There may be two points worth talking about. First, the data obtained from dynamic audit can be reused in some other directions. For example, the request and response of network request can be connected to the web scanner to scan some back-end problems synchronously. The other point is that if you want to do a good job in automatic audit, you need to consider how not to increase the scope The scope of detection is how to increase the depth of automation and call more business code logical paths. The common practice is to start with the traversal of UI controls. But like hook, this method has an unavoidable problem: "the deeper the embedded point is, the more messages and events will be processed". The intuitive feedback shows that the cycle of a job is very slow. At present, it can only be compared with Only an acceptable intermediate value is taken between availability; finally, data visualization and accumulation are very important, which can effectively shorten the emergency response time.

Code layer reinforcement

Using the automatic way to avoid the common risks before the product goes online, but there are still some hidden deep security problems after the security audit. This part of the hidden danger has been running on the user's equipment with the version going online. What we can do is to increase the cost of using the hidden danger or vulnerability. After the app goes online, it will face many risks. In addition to the problems not found in the release life cycle mentioned above, it will also face the risk of being analyzed, hijacked and utilized by the third party. How to protect the app code is also a problem Became the key to the problem.
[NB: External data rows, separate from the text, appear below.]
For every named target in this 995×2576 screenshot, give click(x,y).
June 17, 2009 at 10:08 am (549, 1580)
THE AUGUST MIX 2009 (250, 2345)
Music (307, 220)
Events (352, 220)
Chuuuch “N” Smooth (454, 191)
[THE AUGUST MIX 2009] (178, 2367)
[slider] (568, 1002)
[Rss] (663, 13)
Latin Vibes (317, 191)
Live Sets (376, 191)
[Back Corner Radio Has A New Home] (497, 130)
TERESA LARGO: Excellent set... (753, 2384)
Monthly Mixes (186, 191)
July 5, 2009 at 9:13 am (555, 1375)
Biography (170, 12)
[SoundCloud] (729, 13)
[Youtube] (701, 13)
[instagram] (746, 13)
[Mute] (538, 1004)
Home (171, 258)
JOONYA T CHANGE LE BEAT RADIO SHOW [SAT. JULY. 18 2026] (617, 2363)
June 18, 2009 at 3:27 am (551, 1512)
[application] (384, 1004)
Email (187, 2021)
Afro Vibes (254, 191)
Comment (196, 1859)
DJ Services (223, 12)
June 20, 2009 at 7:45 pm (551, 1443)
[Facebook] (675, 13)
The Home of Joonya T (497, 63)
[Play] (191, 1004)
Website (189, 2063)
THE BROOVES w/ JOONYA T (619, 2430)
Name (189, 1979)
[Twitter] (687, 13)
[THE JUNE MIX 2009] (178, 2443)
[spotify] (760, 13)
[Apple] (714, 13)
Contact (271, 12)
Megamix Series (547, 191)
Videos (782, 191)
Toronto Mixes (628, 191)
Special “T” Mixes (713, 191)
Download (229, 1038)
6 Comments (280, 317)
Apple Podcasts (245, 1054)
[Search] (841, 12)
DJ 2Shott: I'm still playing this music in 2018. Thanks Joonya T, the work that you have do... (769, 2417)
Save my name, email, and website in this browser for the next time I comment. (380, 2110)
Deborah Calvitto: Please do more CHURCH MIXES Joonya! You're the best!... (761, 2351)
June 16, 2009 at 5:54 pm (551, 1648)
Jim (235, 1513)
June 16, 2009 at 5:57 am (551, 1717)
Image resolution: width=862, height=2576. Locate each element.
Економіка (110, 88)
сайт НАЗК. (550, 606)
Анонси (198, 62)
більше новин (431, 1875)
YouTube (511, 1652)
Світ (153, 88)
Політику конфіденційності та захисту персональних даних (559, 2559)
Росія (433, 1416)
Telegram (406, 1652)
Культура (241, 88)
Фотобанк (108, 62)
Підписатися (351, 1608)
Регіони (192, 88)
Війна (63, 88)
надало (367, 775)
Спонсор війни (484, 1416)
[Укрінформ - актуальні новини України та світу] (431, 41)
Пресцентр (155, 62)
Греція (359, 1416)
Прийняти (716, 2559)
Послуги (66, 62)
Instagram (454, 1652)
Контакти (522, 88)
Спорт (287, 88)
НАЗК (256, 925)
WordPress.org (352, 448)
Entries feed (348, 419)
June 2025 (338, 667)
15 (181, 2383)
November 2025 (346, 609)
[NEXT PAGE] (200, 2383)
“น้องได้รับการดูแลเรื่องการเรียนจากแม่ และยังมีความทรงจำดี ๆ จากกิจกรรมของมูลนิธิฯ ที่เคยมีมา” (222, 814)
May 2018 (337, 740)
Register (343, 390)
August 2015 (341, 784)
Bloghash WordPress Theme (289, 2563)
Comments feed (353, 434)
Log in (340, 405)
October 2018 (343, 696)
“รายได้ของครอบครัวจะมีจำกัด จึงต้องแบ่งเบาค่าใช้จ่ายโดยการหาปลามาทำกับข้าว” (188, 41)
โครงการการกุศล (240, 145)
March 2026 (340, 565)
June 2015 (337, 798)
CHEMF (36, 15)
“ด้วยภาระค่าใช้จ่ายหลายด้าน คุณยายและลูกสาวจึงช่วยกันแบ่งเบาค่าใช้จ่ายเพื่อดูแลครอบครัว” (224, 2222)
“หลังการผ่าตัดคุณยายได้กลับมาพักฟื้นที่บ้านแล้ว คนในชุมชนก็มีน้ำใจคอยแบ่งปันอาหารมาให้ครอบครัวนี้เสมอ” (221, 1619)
The evolution of Android reinforcement can be roughly divided into the four generations described in the figure above. Currently, there are some episodes, such as the first generation from the initial decryption and landing loading to the dynamic loading without landing, the first and second generation of reinforcement and hybrid encryption before the formation of Mobile Virtualization protection. These relatively more detailed details are not shown in the figure above.

From the perspective of attack, the first generation of reinforcement encrypts the DEX file as a whole and loads it through the way of self realization of dexclassloader. Later, each manufacturer upgrades it and does not decrypt the DEX file and then land it for encryption. After decrypting it directly in memory, it uses self realization of dexclassloader to load it. This idea is consistent with the idea of loading DLL in the memory of Windows platform in the early days, so I This improvement is also preferred to be called memory loading. However, no matter how simple the first generation of reinforcement shelling is, it can be achieved by reading and writing related functions of hook files or memory dump.

In fact, the DEX file of the second generation of the app file after reinforcement is "missing". In the running state, the methods that have been extracted from DEX are mapped and completed in the memory opened dynamically, so as to meet the requirements of function call. This kind of reinforcement needs to get the specific classes and methods of hook part functions during virtual machine processing, and then dump the memory and modify the DEX file structure to achieve shelling.

We started from virtualization to design the first phase of reinforcement, which is the third generation of reinforcement products mentioned above. This type of reinforcement product needs to design its own instruction set interpreter. From the perspective of design and implementation, the technology implementation cost is relatively high. Combined with the idea of the previous generation of code extraction, the methods to be protected are extracted from the DEX file, translated into vopcode (virtual operation code) according to the instruction set rules of the self-developed virtual machine interpreter, transferred to the native layer and called through the JNI interface of Java. The unprotected methods will continue to run on the Android native virtual machine.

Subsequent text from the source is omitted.